Copy out, word for word, the stretch of the listing from the line containing "has width=517, height=289." through its final line, both included.

++++ Task inputs ++++

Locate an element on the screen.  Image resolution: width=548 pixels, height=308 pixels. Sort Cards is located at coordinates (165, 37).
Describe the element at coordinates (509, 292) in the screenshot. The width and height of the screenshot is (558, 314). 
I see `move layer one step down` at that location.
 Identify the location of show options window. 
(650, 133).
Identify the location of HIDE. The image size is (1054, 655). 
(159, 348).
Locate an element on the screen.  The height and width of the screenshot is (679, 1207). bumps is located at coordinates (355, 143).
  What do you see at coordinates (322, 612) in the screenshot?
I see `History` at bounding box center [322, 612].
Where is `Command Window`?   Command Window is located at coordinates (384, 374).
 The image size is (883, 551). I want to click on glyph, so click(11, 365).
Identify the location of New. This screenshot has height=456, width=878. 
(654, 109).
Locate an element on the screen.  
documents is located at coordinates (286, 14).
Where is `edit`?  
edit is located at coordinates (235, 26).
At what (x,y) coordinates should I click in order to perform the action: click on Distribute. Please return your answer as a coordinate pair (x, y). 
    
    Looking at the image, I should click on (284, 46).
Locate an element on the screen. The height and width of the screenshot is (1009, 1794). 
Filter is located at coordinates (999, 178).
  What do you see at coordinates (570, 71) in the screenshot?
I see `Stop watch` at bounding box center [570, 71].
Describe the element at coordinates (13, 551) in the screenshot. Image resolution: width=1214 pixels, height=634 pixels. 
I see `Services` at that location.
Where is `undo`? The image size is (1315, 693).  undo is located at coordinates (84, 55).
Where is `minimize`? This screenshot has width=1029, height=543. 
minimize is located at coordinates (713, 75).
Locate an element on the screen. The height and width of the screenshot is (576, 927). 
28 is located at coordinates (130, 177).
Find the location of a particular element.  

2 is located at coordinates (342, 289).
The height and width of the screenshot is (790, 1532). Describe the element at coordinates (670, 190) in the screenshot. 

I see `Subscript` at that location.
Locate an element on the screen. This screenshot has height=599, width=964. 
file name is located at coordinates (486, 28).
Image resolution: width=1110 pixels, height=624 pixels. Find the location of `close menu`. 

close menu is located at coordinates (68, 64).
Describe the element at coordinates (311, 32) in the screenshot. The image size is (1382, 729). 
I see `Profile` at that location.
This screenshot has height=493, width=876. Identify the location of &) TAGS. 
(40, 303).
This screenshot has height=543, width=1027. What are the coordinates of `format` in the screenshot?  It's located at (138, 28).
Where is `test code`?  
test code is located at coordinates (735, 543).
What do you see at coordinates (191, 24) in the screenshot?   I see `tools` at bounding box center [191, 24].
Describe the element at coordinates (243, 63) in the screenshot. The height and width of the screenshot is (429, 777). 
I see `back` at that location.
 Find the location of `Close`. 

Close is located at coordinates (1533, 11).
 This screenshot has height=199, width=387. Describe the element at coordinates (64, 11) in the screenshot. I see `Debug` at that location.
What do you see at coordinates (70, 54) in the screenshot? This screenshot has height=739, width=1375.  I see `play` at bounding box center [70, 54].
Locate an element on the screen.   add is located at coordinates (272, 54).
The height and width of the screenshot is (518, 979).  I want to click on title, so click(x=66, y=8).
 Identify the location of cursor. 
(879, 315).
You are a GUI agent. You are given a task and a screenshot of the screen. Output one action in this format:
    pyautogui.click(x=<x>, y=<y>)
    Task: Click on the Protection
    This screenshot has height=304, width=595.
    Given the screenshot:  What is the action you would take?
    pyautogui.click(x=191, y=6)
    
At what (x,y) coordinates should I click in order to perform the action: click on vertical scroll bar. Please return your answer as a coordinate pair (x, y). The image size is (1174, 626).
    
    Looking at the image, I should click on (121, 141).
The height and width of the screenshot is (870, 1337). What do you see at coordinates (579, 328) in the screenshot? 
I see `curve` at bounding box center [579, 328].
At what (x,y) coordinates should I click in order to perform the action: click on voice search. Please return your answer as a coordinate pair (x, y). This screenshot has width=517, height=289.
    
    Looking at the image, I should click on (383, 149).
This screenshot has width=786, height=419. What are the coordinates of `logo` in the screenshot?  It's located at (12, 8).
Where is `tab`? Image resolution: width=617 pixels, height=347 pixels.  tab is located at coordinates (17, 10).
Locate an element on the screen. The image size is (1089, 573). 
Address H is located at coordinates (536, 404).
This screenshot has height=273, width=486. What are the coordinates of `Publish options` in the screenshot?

++++

**Answer for this exercise**
At what (x,y) coordinates should I click in order to perform the action: click on voice search. Please return your answer as a coordinate pair (x, y). This screenshot has width=517, height=289.
    
    Looking at the image, I should click on (383, 149).
This screenshot has width=786, height=419. What are the coordinates of `logo` in the screenshot?  It's located at (12, 8).
Where is `tab`? Image resolution: width=617 pixels, height=347 pixels.  tab is located at coordinates (17, 10).
Locate an element on the screen. The image size is (1089, 573). 
Address H is located at coordinates (536, 404).
This screenshot has height=273, width=486. What are the coordinates of `Publish options` in the screenshot?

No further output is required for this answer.